Collected data
_____

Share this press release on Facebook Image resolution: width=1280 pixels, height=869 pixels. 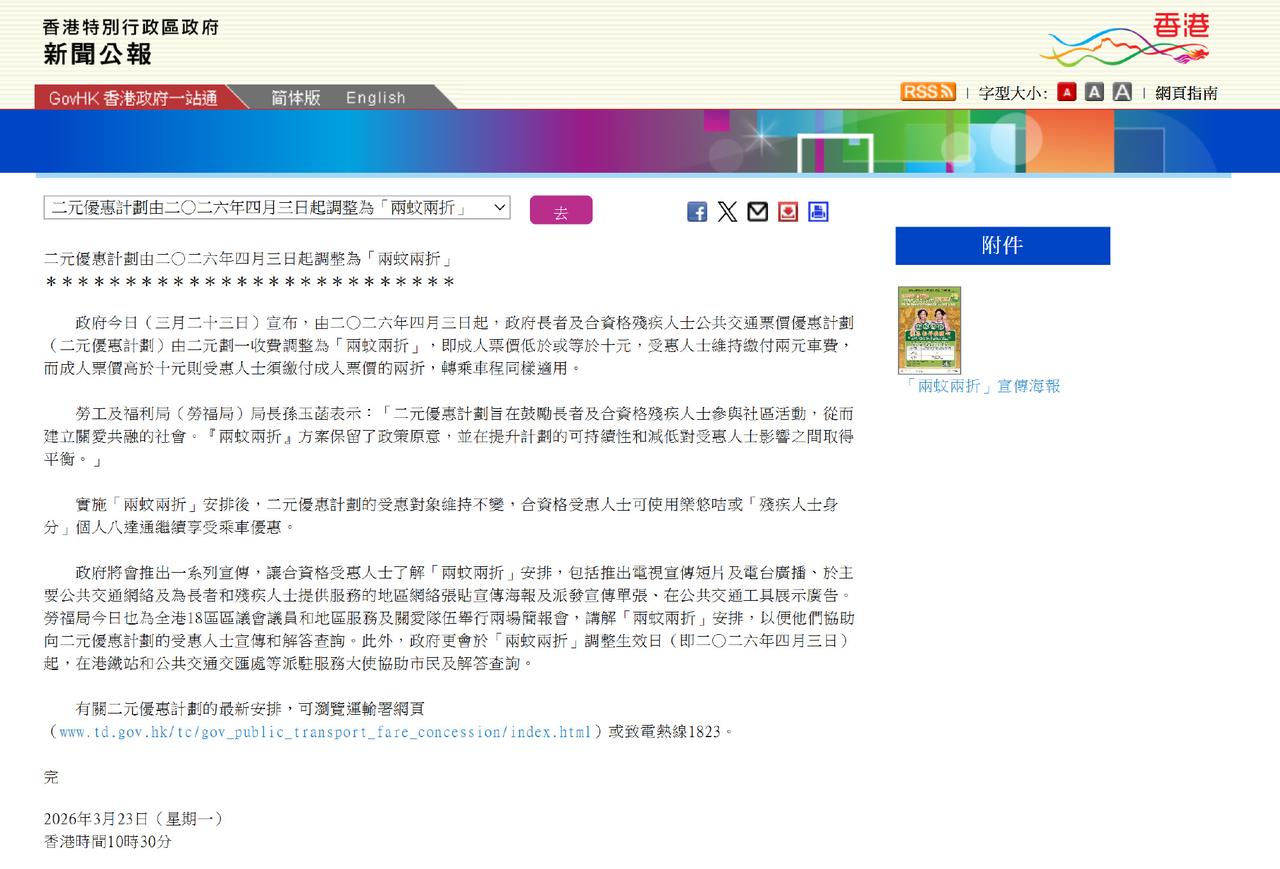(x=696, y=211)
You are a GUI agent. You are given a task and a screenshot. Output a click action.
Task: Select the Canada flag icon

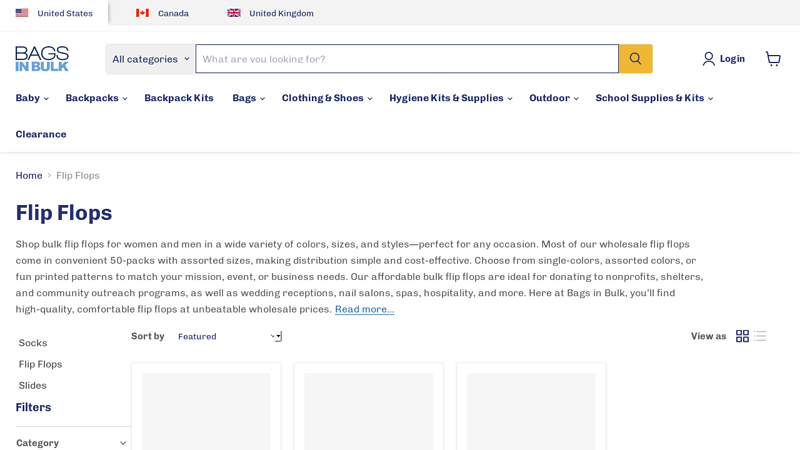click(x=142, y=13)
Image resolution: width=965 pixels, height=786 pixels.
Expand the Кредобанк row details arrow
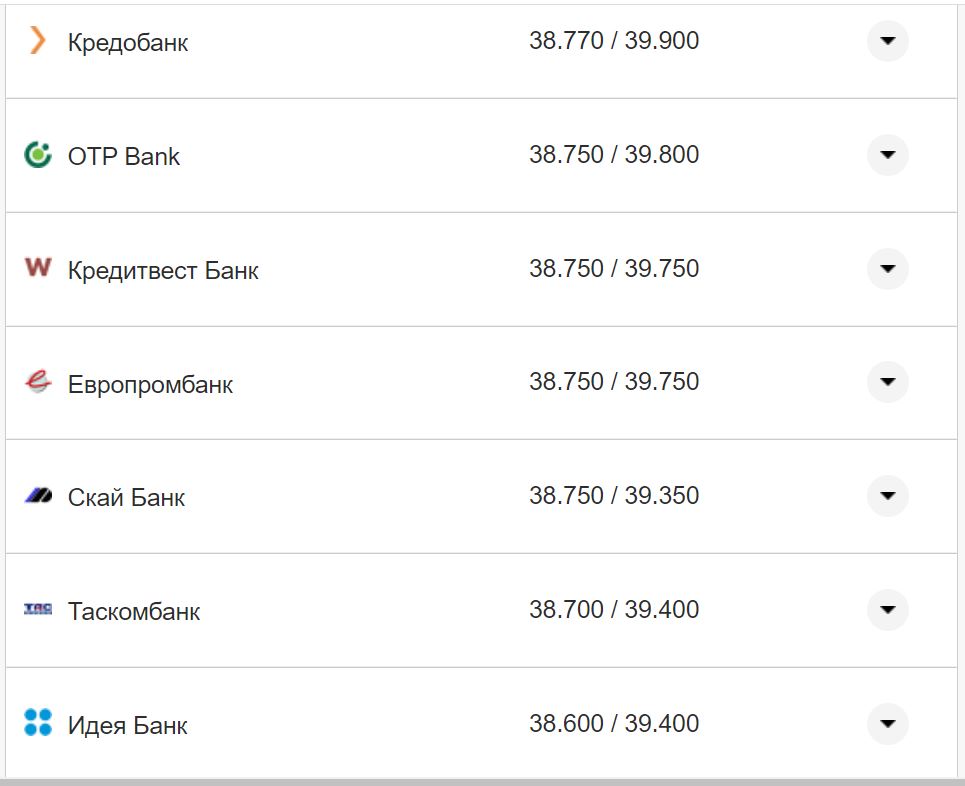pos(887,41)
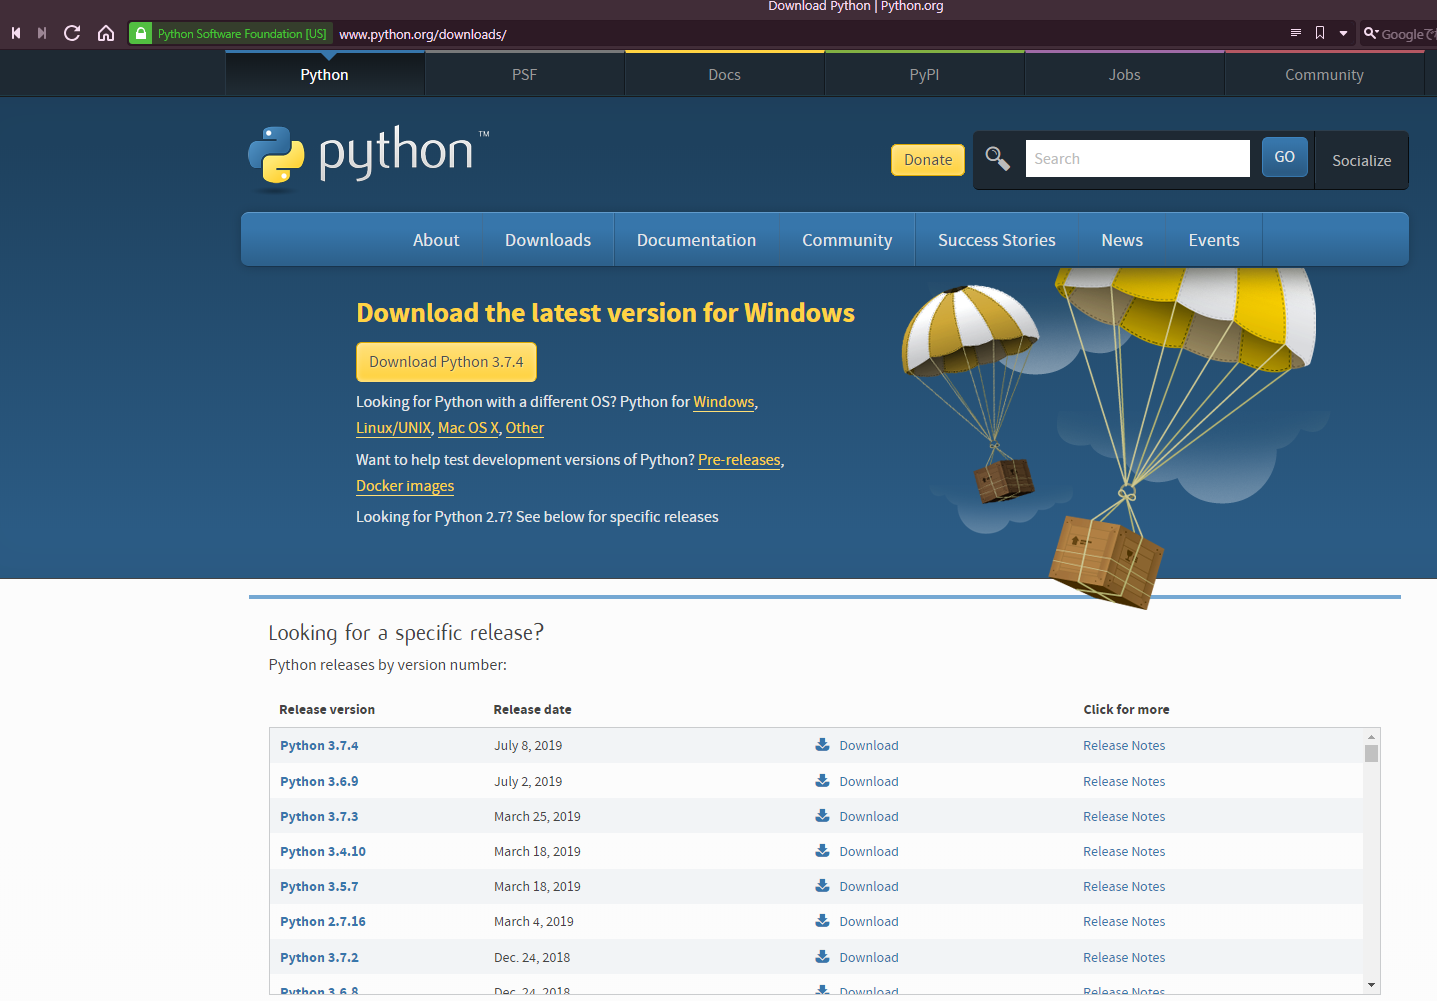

_____

Each line from the one with "Task: Select the Canada flag icon" through the end of the entries should be reproduced exactly. Leave out the pictures.

Task: Select the Canada flag icon

click(x=142, y=13)
Image resolution: width=965 pixels, height=786 pixels.
Expand the Кредобанк row details arrow
pos(887,41)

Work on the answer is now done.